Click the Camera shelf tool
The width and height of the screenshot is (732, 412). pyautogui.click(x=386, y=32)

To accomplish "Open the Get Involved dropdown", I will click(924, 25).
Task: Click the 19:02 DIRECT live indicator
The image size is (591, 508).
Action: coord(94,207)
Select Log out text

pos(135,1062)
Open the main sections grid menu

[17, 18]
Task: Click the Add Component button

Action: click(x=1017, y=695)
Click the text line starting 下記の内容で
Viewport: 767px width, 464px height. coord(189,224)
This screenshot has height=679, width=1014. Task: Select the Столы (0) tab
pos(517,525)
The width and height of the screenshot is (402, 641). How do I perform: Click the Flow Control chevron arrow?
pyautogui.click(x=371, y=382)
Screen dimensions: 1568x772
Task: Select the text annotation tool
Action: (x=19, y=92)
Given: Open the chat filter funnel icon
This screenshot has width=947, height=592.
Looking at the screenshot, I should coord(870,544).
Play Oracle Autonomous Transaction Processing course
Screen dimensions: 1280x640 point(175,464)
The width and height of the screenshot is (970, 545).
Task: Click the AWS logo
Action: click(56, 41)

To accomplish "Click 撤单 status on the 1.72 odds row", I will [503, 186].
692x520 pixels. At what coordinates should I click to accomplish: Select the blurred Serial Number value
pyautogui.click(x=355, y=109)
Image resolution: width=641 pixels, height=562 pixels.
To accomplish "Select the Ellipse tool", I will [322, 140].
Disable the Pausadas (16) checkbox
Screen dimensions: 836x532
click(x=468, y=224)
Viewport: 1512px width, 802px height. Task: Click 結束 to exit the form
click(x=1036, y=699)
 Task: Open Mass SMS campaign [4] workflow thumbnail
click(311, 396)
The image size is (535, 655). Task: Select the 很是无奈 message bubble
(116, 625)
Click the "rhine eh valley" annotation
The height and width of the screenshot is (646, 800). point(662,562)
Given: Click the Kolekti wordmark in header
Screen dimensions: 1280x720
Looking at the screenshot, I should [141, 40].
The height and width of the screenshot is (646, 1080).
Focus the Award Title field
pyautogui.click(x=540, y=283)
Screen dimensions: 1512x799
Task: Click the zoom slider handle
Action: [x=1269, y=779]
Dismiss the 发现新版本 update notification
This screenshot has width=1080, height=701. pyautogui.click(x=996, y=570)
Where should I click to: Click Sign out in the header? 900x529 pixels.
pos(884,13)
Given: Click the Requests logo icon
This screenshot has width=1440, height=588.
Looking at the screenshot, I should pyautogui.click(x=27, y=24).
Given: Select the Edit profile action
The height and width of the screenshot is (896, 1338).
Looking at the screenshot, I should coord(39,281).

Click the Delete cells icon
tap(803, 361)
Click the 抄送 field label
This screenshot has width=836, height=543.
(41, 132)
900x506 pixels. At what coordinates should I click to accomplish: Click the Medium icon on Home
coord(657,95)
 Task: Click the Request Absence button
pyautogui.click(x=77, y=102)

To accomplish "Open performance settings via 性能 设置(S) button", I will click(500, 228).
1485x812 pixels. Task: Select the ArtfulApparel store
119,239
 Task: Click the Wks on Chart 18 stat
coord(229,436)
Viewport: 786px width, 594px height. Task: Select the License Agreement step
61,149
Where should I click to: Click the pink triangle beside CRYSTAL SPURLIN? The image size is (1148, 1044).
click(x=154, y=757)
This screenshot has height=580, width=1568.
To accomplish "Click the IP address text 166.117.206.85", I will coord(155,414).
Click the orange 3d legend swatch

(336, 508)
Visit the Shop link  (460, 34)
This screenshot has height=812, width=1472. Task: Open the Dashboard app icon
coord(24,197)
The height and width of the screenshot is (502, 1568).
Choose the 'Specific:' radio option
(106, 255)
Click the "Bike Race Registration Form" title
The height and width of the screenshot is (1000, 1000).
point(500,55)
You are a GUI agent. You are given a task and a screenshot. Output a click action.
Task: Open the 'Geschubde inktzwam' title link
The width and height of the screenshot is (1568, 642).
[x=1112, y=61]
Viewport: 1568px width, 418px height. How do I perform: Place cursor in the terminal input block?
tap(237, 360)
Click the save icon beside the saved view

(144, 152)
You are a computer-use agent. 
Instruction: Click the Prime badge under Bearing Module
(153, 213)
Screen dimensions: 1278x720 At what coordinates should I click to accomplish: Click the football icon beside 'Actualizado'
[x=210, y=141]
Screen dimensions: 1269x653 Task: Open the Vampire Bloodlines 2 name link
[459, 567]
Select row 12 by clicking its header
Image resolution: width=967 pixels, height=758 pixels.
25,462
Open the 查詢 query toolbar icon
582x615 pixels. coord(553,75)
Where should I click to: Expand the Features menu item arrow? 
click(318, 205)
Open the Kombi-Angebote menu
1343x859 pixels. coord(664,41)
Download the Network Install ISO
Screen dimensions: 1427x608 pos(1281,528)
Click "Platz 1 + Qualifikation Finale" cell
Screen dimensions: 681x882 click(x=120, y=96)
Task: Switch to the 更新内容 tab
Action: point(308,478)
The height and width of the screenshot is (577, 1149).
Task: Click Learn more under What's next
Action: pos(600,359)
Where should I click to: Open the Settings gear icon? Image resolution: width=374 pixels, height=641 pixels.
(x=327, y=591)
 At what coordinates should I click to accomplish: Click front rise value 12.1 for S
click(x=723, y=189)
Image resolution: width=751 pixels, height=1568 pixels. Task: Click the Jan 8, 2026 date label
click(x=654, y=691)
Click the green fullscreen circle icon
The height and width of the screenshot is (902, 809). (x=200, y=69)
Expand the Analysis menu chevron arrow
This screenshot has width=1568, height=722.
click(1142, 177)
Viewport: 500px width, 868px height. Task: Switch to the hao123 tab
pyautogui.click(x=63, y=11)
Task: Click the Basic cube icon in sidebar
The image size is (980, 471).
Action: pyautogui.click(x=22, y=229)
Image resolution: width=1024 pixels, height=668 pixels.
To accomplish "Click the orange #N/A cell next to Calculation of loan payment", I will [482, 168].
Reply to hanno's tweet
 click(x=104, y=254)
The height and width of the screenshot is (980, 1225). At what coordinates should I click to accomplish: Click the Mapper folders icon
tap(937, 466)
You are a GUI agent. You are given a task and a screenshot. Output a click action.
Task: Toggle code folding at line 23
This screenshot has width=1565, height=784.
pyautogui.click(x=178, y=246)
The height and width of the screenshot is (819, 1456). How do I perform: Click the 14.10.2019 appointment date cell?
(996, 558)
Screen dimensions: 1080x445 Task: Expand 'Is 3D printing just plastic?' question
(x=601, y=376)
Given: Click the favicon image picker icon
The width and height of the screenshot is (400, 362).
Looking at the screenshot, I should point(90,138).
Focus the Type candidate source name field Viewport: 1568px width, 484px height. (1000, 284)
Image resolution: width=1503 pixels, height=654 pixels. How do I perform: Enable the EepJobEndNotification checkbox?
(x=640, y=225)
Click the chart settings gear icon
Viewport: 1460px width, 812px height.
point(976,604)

**********

= EXERCISE =
Your response should be the lines above from the first to the one containing "Given: Open the chat filter funnel icon", inclusive, each given exactly.

= SOLUTION TO THE PROBLEM =
Click the Camera shelf tool
The width and height of the screenshot is (732, 412). pyautogui.click(x=386, y=32)

To accomplish "Open the Get Involved dropdown", I will click(924, 25).
Task: Click the 19:02 DIRECT live indicator
The image size is (591, 508).
Action: coord(94,207)
Select Log out text

pos(135,1062)
Open the main sections grid menu

[17, 18]
Task: Click the Add Component button

Action: click(x=1017, y=695)
Click the text line starting 下記の内容で
Viewport: 767px width, 464px height. coord(189,224)
This screenshot has height=679, width=1014. Task: Select the Столы (0) tab
pos(517,525)
The width and height of the screenshot is (402, 641). How do I perform: Click the Flow Control chevron arrow?
pyautogui.click(x=371, y=382)
Screen dimensions: 1568x772
Task: Select the text annotation tool
Action: (x=19, y=92)
Given: Open the chat filter funnel icon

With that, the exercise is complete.